Directed by Emmett Malloy, Biggie is a paper-thin account of one of hip-hop’s most mythologized figures, tracing the broad strokes of his tragically short biography. Produced by his mother, Voletta Wallace, and Sean “P. Diddy” Combs — whose record label released Biggie’s entire catalogue — the movie tells Biggie’s story via testimony from people who are exclusively interested in portraying him in the most radiant light, for reasons that are either obvious, like in Voletta’s case, or arguably self-serving, as with Combs.

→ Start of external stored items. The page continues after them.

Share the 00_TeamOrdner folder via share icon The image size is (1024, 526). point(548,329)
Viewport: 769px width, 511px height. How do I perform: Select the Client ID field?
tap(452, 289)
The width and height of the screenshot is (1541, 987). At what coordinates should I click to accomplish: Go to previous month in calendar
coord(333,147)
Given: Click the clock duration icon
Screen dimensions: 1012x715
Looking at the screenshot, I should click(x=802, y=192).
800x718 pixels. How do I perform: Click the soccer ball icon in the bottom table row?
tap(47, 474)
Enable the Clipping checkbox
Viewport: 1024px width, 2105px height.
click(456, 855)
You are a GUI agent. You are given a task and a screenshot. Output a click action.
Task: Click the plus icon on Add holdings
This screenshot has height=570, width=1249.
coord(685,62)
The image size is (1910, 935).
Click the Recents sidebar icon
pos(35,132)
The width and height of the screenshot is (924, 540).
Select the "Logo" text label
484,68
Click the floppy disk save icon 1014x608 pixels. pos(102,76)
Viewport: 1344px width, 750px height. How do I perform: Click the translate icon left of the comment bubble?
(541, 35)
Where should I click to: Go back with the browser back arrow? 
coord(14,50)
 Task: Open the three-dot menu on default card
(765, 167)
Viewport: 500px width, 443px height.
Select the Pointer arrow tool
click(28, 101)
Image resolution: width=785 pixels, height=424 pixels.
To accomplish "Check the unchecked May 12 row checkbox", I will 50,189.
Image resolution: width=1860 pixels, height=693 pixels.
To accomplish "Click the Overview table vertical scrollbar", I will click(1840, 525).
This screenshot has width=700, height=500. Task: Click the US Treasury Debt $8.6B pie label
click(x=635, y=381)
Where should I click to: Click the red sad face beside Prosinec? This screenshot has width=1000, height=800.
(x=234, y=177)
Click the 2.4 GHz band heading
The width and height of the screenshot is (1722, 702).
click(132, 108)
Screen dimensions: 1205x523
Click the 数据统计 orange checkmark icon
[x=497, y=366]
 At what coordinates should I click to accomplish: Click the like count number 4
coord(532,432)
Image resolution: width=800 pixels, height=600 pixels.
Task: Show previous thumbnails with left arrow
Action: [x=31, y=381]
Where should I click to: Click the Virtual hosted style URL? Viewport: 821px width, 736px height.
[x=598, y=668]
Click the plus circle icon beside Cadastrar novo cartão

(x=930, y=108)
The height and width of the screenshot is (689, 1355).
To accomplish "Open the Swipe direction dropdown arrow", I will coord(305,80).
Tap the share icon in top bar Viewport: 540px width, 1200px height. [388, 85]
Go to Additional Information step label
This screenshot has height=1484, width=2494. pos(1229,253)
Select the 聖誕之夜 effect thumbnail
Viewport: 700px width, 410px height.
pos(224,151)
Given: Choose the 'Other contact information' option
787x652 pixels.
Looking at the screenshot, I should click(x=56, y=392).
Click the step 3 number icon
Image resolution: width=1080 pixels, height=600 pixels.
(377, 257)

Combs’ contributions are a big reason I Got a Story to Tell is so frustrating. The mogul and former kingmaker is among the most prominent subjects interviewed, and he works overtime to enshrine Biggie as even more of a deity than he already is. Combs is a valuable interview because he was there, as a key figure in Biggie’s meteoric ascent and his escalating conflicts. But Combs is only interested in framing Biggie as the Zeus of Rap Olympus, a title he says he knew Biggie would hold from day one. Combs is less interested in divulging anything personal, and the context he offers would be better served coming from someone who won’t profit from the legacy he’s diligently burnishing.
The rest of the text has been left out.